Coming out of the experience of World War II, Congress feared then that the U.S. government might aim propaganda at its own citizens through its new broadcasting capacities. The masters of propaganda were, of course, the Nazis and the Soviets, and though Americans assuredly did not think of their government as totalitarian, it was an understandable concern at the time. That was then and this is now; we live in a vastly different world today.

It is past time to modernize the institutions of U.S. public diplomacy. A critical element in this modernization process is revision of the Smith–Mundt Act, which passed the House in June as an amendment to Department of Defense Authorization Act (H.R. 5736, the Smith–Mundt-Modernization Act of 2012). An identical version of the legislation is pending in the Senate Defense authorization bill.
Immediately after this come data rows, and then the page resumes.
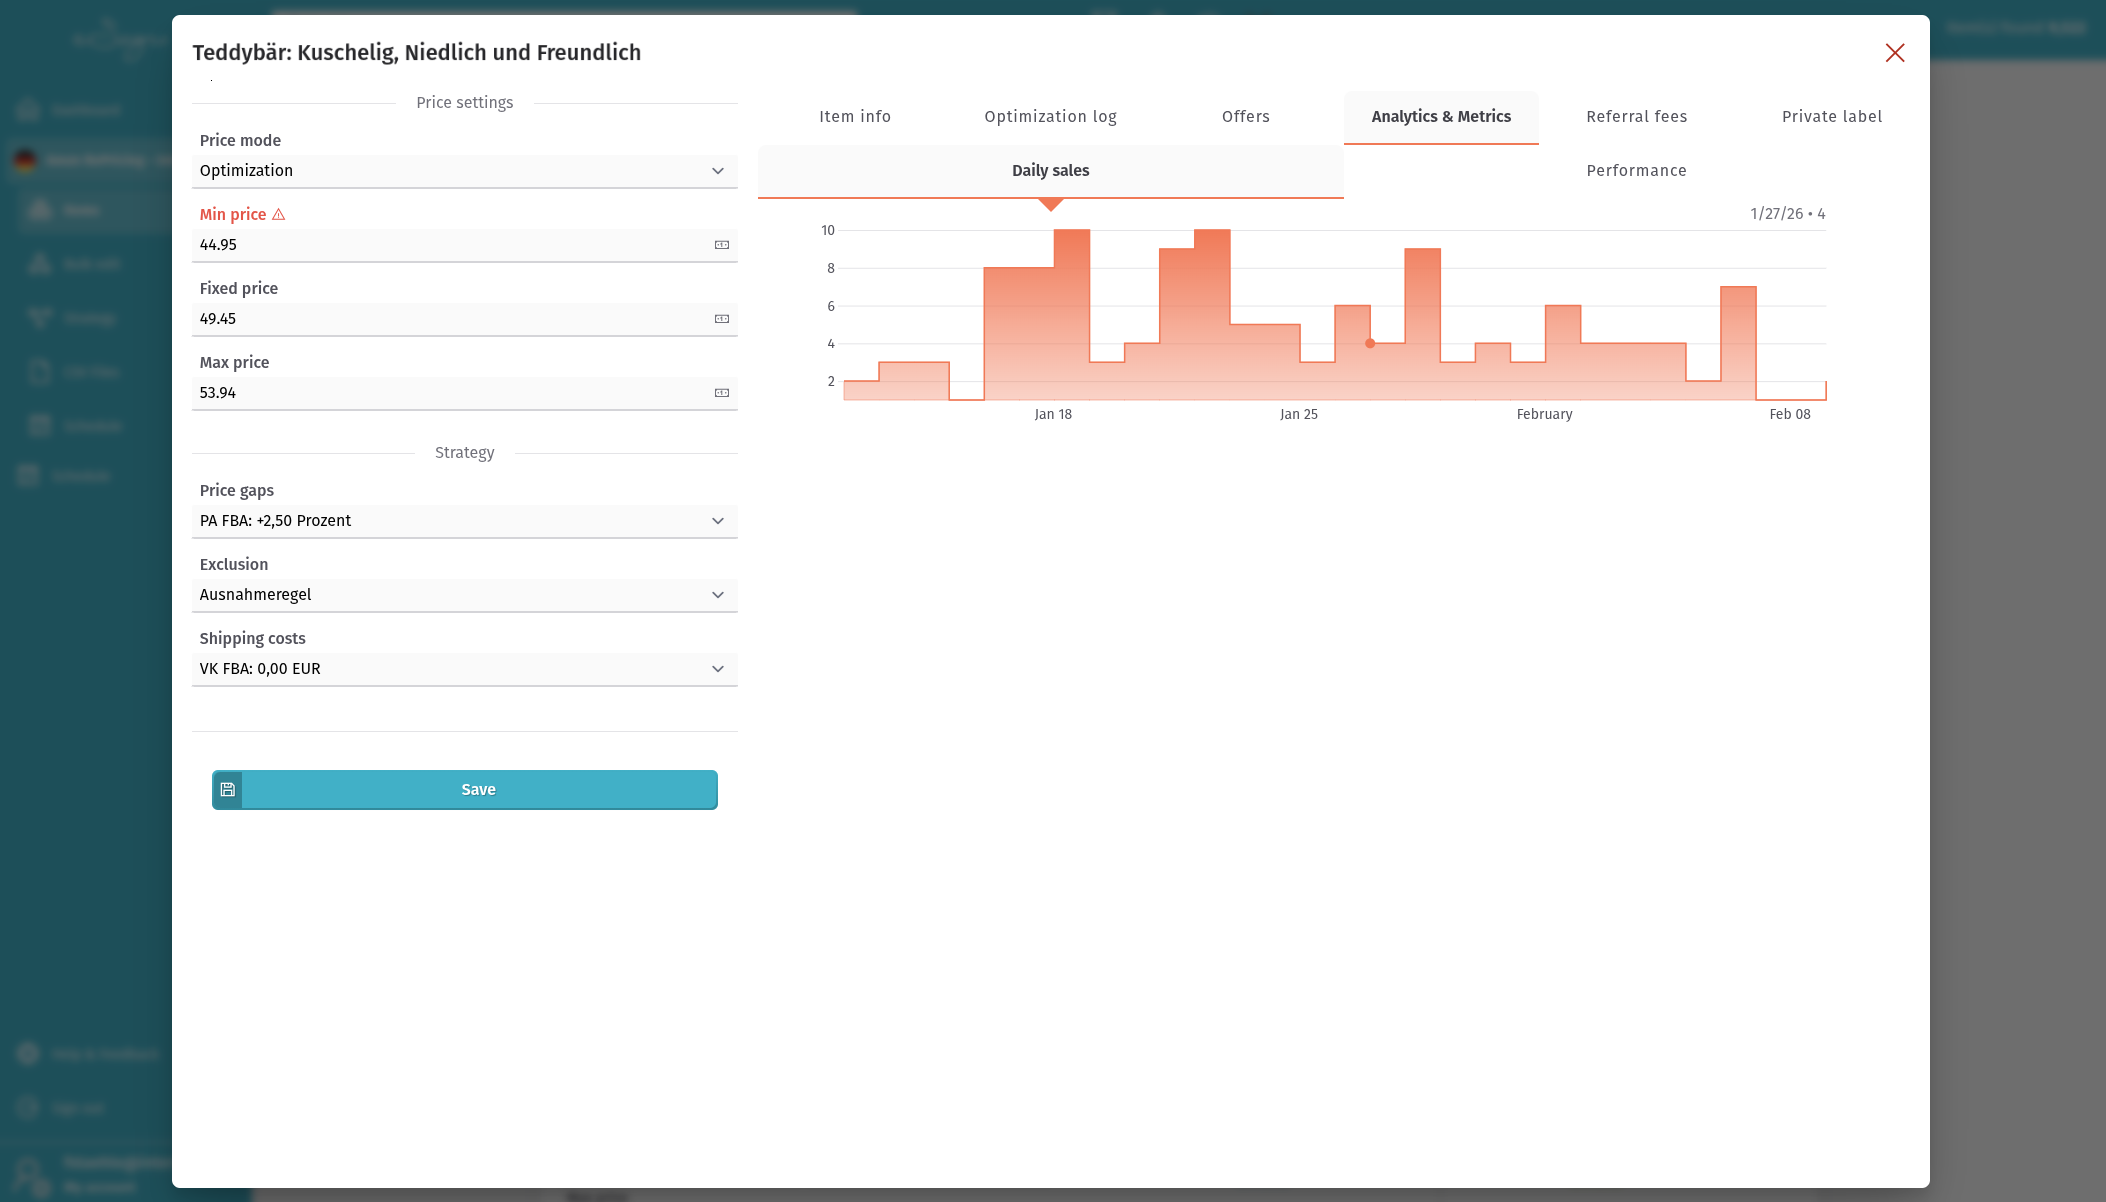This screenshot has height=1202, width=2106.
Task: Switch to the Item info tab
Action: click(x=855, y=116)
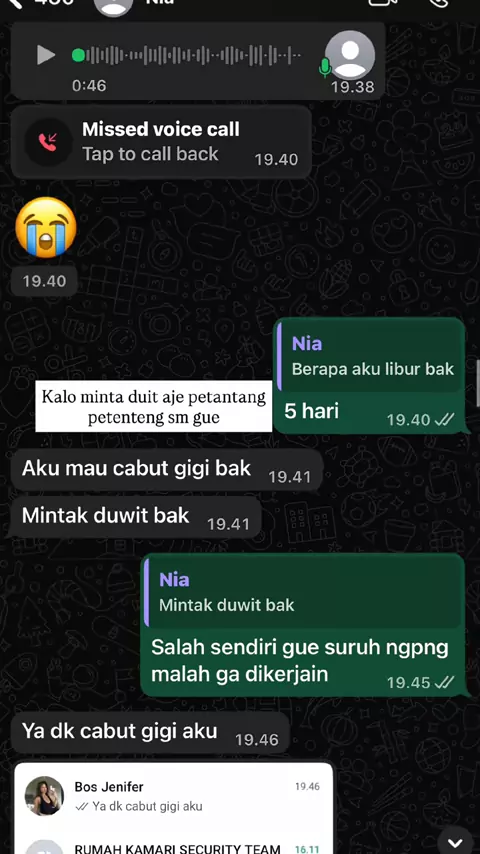Select "Aku mau cabut gigi bak" message

(167, 469)
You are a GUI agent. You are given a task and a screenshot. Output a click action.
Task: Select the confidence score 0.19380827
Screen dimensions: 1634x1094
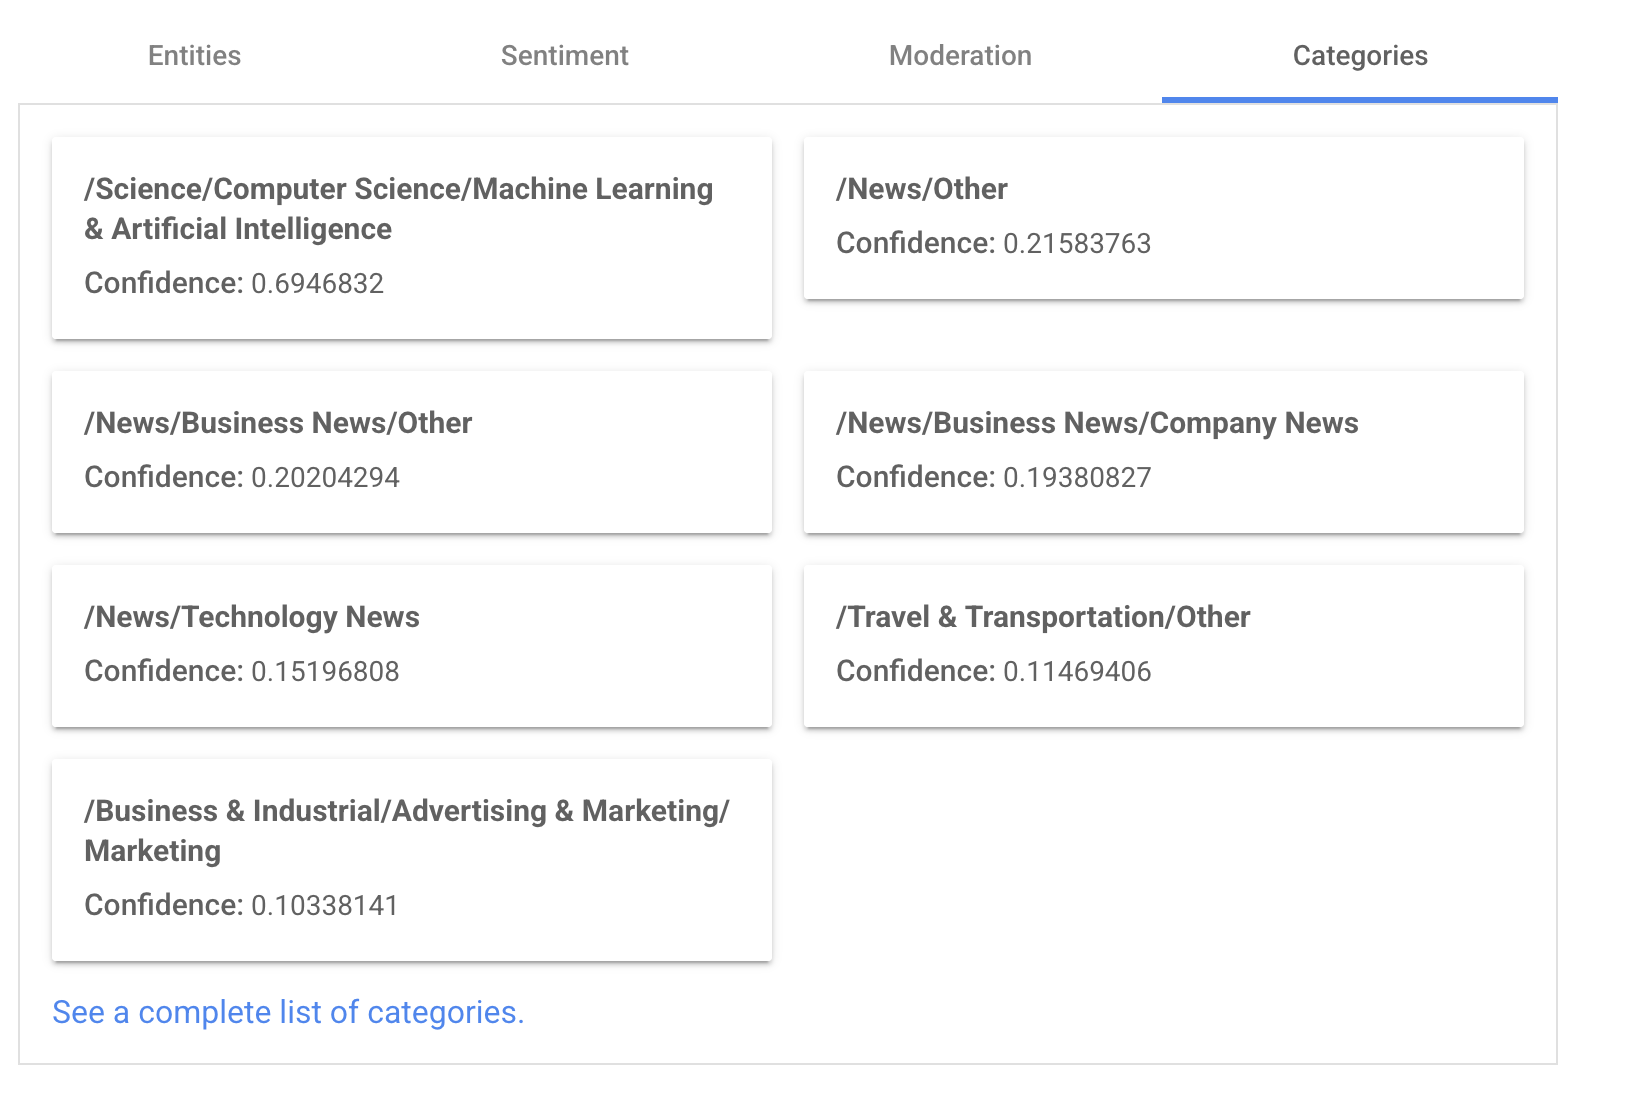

The Smith–Mundt Modernization Act would remove the decade-long prohibition on the dissemination to Americans of material produced by the State Department and the Broadcasting Board of Governors, the U.S. agency that oversees U.S. international broadcasting. Other U.S. agencies, such as the Defense Department, are not covered by this bill.

Critics of the Smith–Mundt Modernization Act, on the right as well as left, have charged that it would open the “floodgates for U.S. government propaganda.” As noted, this argument might have been valid 50 years ago, but in today’s media environment, it has no validity.

For one thing, Americans have a seemingly infinite number of sources of information through their cable systems and Internet applications. Adding broadcasting from the BBG to this cacophonous mix would hardly to lead to brainwashing and marching in lockstep. Furthermore, the State Department’s 135 websites and blogs are already available to anyone with a computer, whether here or abroad.

With so much information already widely available, why even bother to tamper with Smith–Mundt’s decades-old prohibition against propaganda? The reason is transparency. Smith–Mundt is routinely cited by government officials and lawyers—even from the Pentagon, which it does not legally cover—as a convenient excuse not to share information or to nix innovative programs that might involve American citizens. The dreaded words “It is against Smith–Mundt” create a chilling effect on transparency.

There is absolutely no reason why Americans should not be able to access the information that the U.S. government broadcasts to the rest of the world every single day. Americans may like what they hear and see. Americans may not like it. But they deserve the chance to be informed.